- _GIVEN RECORDS_:
___
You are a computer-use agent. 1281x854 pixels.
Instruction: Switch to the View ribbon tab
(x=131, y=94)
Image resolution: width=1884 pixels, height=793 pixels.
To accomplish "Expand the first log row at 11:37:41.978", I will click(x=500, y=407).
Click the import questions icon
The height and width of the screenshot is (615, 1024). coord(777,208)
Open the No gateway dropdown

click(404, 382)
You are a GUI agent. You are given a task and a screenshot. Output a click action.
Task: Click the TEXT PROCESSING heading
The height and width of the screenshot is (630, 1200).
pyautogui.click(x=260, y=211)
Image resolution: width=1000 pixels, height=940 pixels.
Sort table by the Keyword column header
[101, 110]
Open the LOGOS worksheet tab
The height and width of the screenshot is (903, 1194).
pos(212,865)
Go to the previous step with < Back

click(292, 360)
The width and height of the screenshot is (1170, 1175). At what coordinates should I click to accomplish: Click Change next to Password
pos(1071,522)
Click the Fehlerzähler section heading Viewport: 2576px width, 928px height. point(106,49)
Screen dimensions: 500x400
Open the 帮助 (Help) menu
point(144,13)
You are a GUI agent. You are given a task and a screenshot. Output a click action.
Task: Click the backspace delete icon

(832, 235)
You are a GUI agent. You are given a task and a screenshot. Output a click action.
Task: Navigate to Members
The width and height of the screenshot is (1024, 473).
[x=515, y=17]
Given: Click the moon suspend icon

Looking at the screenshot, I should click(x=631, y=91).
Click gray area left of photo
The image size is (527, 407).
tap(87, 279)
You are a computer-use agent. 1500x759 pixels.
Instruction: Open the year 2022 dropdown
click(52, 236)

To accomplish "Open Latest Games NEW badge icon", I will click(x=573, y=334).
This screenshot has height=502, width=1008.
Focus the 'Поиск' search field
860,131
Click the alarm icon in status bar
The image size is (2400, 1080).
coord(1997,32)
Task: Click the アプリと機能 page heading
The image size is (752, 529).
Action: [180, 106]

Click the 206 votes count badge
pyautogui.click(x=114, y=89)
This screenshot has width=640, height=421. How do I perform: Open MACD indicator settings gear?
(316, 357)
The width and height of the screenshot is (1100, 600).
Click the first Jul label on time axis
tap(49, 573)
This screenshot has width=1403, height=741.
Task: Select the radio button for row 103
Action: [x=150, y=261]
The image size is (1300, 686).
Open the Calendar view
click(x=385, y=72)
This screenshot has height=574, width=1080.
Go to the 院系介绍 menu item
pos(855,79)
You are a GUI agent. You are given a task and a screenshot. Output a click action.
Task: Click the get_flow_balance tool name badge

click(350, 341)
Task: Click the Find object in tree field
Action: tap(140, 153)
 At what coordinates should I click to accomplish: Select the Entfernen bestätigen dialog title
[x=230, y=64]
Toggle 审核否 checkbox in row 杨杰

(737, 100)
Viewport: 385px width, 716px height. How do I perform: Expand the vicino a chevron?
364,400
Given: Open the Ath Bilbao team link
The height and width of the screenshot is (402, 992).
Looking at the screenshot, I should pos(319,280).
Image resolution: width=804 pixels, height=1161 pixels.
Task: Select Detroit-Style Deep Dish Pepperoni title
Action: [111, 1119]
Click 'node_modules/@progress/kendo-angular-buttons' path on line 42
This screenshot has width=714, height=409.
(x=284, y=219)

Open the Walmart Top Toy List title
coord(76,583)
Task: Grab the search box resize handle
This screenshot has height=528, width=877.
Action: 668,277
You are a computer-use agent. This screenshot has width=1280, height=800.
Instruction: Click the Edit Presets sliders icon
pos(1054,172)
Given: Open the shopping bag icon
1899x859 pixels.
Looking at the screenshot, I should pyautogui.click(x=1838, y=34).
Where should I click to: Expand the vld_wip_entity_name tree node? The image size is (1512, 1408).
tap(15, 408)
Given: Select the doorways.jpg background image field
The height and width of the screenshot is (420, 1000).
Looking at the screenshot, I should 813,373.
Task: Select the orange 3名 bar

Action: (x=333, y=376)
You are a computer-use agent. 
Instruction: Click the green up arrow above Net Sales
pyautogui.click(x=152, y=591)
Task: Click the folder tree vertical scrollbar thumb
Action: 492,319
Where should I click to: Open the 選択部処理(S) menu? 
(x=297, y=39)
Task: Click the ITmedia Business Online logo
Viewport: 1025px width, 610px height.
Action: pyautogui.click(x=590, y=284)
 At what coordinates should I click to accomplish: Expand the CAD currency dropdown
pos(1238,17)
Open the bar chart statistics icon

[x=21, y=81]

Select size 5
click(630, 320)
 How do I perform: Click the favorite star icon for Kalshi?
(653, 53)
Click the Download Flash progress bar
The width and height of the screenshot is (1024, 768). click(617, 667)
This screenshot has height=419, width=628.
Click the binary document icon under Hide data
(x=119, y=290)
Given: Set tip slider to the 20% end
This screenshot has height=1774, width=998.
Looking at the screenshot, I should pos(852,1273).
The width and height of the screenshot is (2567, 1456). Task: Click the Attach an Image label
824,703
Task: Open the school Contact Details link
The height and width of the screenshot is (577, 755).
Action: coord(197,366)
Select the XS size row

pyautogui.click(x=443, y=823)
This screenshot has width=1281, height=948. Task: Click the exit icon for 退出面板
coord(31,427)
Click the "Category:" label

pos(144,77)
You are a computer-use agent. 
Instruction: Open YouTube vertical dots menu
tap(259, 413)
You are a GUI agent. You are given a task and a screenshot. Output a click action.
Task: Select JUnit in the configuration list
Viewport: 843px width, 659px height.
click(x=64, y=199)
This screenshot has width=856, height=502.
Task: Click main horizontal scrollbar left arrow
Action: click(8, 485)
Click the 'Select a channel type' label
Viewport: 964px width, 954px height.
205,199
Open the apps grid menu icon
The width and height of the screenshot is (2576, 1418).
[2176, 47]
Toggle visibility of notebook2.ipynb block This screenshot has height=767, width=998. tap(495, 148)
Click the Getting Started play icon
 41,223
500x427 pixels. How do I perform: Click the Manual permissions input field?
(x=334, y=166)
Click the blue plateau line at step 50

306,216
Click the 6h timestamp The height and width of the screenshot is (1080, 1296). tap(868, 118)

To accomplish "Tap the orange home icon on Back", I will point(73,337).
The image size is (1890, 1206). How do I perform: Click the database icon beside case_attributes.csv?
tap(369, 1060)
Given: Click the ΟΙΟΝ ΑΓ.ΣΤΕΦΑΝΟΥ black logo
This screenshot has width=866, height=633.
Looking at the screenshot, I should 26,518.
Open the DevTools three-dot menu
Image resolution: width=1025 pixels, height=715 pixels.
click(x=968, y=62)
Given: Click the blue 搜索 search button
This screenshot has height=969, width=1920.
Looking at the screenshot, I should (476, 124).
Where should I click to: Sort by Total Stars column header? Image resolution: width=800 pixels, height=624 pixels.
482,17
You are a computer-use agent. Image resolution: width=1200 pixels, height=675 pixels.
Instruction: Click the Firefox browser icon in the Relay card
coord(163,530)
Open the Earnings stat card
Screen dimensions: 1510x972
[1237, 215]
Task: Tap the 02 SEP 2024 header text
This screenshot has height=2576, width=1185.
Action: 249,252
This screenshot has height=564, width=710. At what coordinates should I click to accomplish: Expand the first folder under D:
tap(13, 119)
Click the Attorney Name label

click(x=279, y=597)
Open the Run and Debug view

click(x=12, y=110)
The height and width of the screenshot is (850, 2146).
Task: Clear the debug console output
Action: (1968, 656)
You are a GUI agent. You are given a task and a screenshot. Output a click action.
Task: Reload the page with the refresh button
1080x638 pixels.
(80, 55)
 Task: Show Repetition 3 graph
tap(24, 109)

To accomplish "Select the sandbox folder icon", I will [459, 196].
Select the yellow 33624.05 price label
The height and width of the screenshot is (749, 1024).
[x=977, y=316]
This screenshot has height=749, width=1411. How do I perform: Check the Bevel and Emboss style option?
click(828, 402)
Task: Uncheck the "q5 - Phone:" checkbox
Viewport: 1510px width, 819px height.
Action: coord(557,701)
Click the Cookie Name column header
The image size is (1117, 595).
___
- _TASK DESCRIPTION_:
Print exactly the lines of the listing above starting at the line containing "The height and width of the screenshot is (630, 1200)." and ending at the line containing "Open the LOGOS worksheet tab", both included.

- _EXPECTED ANSWER_:
The height and width of the screenshot is (630, 1200).
pyautogui.click(x=260, y=211)
Image resolution: width=1000 pixels, height=940 pixels.
Sort table by the Keyword column header
[101, 110]
Open the LOGOS worksheet tab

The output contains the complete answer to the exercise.